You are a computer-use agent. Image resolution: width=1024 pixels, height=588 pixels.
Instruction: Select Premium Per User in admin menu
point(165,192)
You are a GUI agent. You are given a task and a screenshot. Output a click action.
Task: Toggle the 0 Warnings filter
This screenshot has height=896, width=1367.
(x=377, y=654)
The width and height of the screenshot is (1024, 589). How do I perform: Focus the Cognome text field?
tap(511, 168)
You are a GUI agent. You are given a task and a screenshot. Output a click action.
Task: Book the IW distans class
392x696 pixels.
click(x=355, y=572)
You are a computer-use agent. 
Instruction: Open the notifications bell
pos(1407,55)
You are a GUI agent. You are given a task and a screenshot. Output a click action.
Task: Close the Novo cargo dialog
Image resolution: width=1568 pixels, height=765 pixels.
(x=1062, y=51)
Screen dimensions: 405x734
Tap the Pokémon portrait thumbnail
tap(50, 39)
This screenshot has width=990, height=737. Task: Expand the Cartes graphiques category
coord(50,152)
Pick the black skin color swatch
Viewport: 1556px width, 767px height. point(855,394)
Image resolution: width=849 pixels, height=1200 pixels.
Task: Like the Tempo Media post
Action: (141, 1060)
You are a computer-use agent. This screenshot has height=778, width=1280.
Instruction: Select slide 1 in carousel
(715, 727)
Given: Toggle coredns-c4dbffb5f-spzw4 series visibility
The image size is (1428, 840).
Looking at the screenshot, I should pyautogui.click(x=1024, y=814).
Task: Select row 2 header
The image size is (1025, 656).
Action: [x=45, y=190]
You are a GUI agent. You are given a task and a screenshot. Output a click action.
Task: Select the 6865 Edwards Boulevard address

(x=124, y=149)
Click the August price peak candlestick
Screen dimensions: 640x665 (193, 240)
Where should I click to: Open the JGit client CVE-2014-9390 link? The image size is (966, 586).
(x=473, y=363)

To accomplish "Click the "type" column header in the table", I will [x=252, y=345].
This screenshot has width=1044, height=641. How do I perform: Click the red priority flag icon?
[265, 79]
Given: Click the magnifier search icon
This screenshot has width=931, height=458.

Required work: Return the data exactly. Include every record.

Exercise output:
You are a computer-use agent. Image resolution: width=1024 pixels, height=588 pixels.
Instruction: Select Premium Per User in admin menu
point(165,192)
You are a GUI agent. You are given a task and a screenshot. Output a click action.
Task: Toggle the 0 Warnings filter
This screenshot has height=896, width=1367.
(x=377, y=654)
The width and height of the screenshot is (1024, 589). How do I perform: Focus the Cognome text field?
tap(511, 168)
You are a GUI agent. You are given a task and a screenshot. Output a click action.
Task: Book the IW distans class
392x696 pixels.
click(x=355, y=572)
You are a computer-use agent. 
Instruction: Open the notifications bell
pos(1407,55)
You are a GUI agent. You are given a task and a screenshot. Output a click action.
Task: Close the Novo cargo dialog
Image resolution: width=1568 pixels, height=765 pixels.
(x=1062, y=51)
Screen dimensions: 405x734
Tap the Pokémon portrait thumbnail
tap(50, 39)
This screenshot has width=990, height=737. Task: Expand the Cartes graphiques category
coord(50,152)
Pick the black skin color swatch
Viewport: 1556px width, 767px height. point(855,394)
Image resolution: width=849 pixels, height=1200 pixels.
Task: Like the Tempo Media post
Action: (141, 1060)
You are a computer-use agent. This screenshot has height=778, width=1280.
Instruction: Select slide 1 in carousel
(715, 727)
Given: Toggle coredns-c4dbffb5f-spzw4 series visibility
The image size is (1428, 840).
Looking at the screenshot, I should pyautogui.click(x=1024, y=814).
Task: Select row 2 header
The image size is (1025, 656).
Action: [x=45, y=190]
You are a GUI agent. You are given a task and a screenshot. Output a click action.
Task: Select the 6865 Edwards Boulevard address

(x=124, y=149)
Click the August price peak candlestick
Screen dimensions: 640x665 (193, 240)
Where should I click to: Open the JGit client CVE-2014-9390 link? The image size is (966, 586).
(x=473, y=363)

To accomplish "Click the "type" column header in the table", I will [x=252, y=345].
This screenshot has width=1044, height=641. How do I perform: Click the red priority flag icon?
[265, 79]
Given: Click the magnifier search icon
This screenshot has width=931, height=458.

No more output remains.